Reimbursement Claims:

There may be some hospitals that may not have the cashless facility. In such cases the Insured/claimant has to make a reimbursement claim. The following procedure is to be followed:

  • Inform the Insurance company/TPA immediately on admission to the hospital to their Toll free number and obtain a claim number.
  • Collect the claim form from the Insurance Company/TPA and, where required get the claim form filled by the medical practioner at the columns duly filled in

Obtain the following from the hospital:

  • Discharge summary.
  • Final hospital bill with the payment receipt.
  • Detailed hospital bill which will indicate the details of room rent, consultants fees, medicines supplied by the hospital, investigation charges etc.
  • All investigation reports in original. In case certain investigations like MRI scan may have to be taken from a place outside the hospital. In such cases have a copy of the requisition form given to the outside institution for doing the respective investigation.
  • In case medicines are purchased from a pharmacy outside of the hospital keep the prescription along with the bill.
  • Request the hospital to give a copy of the indoor case sheet since some Insurers/TPA may require you to submit the same.
  • Submit all the papers aforesaid with the duly completed claim form to the Insurance Company/TPA for further process.
  • After having submitted the papers the Insurance company/TPA may require clarification on the line of treatment, duration of the illness, comorbid conditions etc. On receipt of the letter from the Insurance company submit the same at the earliest for further process.

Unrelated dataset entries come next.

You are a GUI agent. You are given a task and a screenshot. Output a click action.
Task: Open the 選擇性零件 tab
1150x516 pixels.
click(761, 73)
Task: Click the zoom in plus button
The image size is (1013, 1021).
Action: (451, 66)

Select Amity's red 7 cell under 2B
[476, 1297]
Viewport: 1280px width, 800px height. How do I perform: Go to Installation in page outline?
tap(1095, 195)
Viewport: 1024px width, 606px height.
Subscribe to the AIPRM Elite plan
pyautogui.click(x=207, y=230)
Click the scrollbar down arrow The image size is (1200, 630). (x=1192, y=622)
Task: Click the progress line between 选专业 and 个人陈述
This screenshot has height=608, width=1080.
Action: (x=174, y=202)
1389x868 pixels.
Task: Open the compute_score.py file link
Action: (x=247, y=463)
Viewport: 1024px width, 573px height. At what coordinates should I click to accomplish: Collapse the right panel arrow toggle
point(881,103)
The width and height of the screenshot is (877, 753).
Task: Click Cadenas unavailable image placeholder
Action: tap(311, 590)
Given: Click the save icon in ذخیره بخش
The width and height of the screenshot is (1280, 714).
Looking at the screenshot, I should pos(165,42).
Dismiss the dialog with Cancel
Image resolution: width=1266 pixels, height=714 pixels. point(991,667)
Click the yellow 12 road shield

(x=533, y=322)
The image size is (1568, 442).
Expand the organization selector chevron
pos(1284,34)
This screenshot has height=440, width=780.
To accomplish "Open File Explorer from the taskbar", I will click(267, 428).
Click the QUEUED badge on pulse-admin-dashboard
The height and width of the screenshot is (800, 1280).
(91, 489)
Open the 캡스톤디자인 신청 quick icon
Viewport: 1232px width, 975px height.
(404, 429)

Kindly note the Insurer/TPA will pay the claim if the same does not fall in any of the exclusions like diseases not payable in the first year/diseases not payable in the second year and pre-existing diseases. Pre existing diseases are payable on completion of 4 continuous years of the said policy.

Kindly note there will be some expenses that will not be payable by the Insurer/TPA as per the policy conditions and the same have to be borne by the claimant.

Also kindly note that the same applies to claims where the cashless hospitalisation claims are rejected or have been asked to come for reimbursement.

In the event of Claims being repudiated by the Insurance Company the following options are available as a recourse:

  • Make a representation to the Insurance Company/TPA.
  • If no reply is received within 15 days on making such representation make a representation to the Grievance Cell of the Insurance Company.
  • If No Reply is received or if the reply is not satisfactory then make a representation to the Insurance Ombudsman who has Quasi Judicial powers to hear the case and make adjudication.
  • If still not satisfied the next option is to go to court.